With Large Language Model innovation happening at a rapid pace, LLMs are presenting both opportunities and challenges for practitioners. One of the most prominent problems they face is how to strategically select the most suitable model for a specific enterprise application – a decision that holds far-reaching consequences for aspects like user experience, maintenance and profitability. Model selection requires a comprehensive evaluation of various factors to navigate this complex landscape, which is now streamlined with the introduction of Appen’s Benchmarking Solution: a groundbreaking tool to reduce risk by selecting the right model.
There are several aspects to consider when evaluating LLMs for enterprise applications. For example:
- Model Size and Capabilities play a pivotal role in performance. Larger models offer enhanced capabilities, while smaller ones might be best suited for more specialized use cases.
- Performance and Customization Options are also equally critical. The capacity to fine-tune models for optimal performance or tailor them to specific needs is pivotal.
- Ethical Considerations loom large, as well. Models designed with safeguards against harmful biases and dangerous outputs help mitigate potentially detrimental business risks.
To illustrate, envision a fashion and home goods retailer aiming to integrate a shopping assistant chatbot into its website. Selecting an appropriate LLM necessitates weighing factors wisely: The chatbot’s size and knowledge scope should align with the retailer’s domain while fine-tuning capabilities are essential to tailor responses to shoppers’ inquiries and keep up with latest trends. Prioritizing safety and ethical design also prevents hallucinations or biased responses that could be brand-damaging.
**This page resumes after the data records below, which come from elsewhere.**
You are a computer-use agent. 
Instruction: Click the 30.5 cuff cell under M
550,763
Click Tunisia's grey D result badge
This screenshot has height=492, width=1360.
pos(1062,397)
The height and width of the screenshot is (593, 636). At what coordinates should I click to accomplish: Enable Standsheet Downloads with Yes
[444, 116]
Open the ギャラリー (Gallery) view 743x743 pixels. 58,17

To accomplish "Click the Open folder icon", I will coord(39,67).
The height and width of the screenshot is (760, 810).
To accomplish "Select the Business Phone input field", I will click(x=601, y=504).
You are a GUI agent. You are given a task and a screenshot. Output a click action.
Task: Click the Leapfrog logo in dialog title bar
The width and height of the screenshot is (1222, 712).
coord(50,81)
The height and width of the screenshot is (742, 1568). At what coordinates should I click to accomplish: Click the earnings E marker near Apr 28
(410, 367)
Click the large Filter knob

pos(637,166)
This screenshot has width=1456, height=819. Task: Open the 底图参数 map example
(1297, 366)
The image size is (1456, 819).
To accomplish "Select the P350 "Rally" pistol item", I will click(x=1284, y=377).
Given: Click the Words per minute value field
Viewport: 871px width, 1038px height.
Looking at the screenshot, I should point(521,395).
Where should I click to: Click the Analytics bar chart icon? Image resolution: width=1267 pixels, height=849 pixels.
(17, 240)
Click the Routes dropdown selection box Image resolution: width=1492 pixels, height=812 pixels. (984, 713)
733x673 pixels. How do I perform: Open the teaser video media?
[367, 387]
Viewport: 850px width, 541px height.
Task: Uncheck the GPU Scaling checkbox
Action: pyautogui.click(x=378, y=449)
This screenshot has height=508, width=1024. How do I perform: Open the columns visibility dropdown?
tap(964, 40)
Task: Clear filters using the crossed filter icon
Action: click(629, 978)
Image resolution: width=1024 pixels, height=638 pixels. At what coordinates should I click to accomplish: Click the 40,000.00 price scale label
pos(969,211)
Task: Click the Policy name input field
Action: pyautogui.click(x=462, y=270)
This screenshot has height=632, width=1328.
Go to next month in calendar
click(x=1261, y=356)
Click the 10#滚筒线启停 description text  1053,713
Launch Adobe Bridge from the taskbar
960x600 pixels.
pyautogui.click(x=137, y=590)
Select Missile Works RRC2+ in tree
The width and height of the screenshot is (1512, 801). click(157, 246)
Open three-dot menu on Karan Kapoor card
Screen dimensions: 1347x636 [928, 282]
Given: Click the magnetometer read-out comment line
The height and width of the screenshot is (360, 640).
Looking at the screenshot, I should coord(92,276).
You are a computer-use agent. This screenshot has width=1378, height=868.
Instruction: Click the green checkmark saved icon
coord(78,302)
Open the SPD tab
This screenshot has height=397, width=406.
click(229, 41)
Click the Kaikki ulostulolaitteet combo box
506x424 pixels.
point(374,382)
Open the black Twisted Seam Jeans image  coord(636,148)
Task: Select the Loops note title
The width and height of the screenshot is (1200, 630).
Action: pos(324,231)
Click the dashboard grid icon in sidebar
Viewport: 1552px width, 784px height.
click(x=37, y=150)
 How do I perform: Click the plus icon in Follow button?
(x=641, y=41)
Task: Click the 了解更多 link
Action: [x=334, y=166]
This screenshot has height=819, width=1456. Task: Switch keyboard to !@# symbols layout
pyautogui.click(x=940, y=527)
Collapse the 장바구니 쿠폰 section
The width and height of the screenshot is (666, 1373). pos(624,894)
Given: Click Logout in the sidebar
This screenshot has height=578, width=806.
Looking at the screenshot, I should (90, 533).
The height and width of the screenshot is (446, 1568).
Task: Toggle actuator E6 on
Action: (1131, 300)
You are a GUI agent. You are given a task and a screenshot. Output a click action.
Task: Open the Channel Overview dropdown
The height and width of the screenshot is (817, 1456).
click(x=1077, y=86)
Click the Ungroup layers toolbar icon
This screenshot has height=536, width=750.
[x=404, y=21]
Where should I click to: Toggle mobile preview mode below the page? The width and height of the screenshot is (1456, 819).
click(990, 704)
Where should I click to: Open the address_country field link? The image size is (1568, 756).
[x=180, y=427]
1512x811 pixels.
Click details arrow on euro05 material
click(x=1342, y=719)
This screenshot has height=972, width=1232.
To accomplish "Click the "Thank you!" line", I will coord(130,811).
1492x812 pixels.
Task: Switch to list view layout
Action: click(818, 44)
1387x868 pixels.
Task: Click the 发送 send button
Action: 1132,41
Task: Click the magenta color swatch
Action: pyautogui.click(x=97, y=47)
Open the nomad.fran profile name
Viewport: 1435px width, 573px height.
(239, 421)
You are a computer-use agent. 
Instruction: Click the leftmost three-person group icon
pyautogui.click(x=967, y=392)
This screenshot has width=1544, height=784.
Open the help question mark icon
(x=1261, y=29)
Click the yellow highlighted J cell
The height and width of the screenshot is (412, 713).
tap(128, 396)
Appen’s Benchmarking Solution emerges as an invaluable aid in streamlining the model selection process by adding a trust layer into the selection process. We’ve created this tool to evaluate LLMs based on commonly used dimensions like helpfulness, honesty and harmlessness, or fully custom dimensions. Combined with a curated Crowd, it can evaluate model performances along demographic areas of interest such as gender, ethnicity and language. Within the platform, the benchmarking template accelerates project setup and the configurable dashboard enables efficient comparison across models as well as across various dimensions of interest.
Appen’s Benchmarking Solution manages the complex task of quality assurance with transparency and meticulous analysis. Our platform allows us to monitor performance on the basis of individual contributors, helping find and retain top talent, as well as includes dashboards that give our customers full visibility into the process. With trained specialists in the loop, enterprise models reflect the fluency, creativity and guidelines of the brand. And as part of the white-glove service, our project-dedicated staff attend to the nuances of your data and model, analyzing each bath of data delivered, surfacing edge cases and reducing risks that result from loose or non-bespoke monitoring.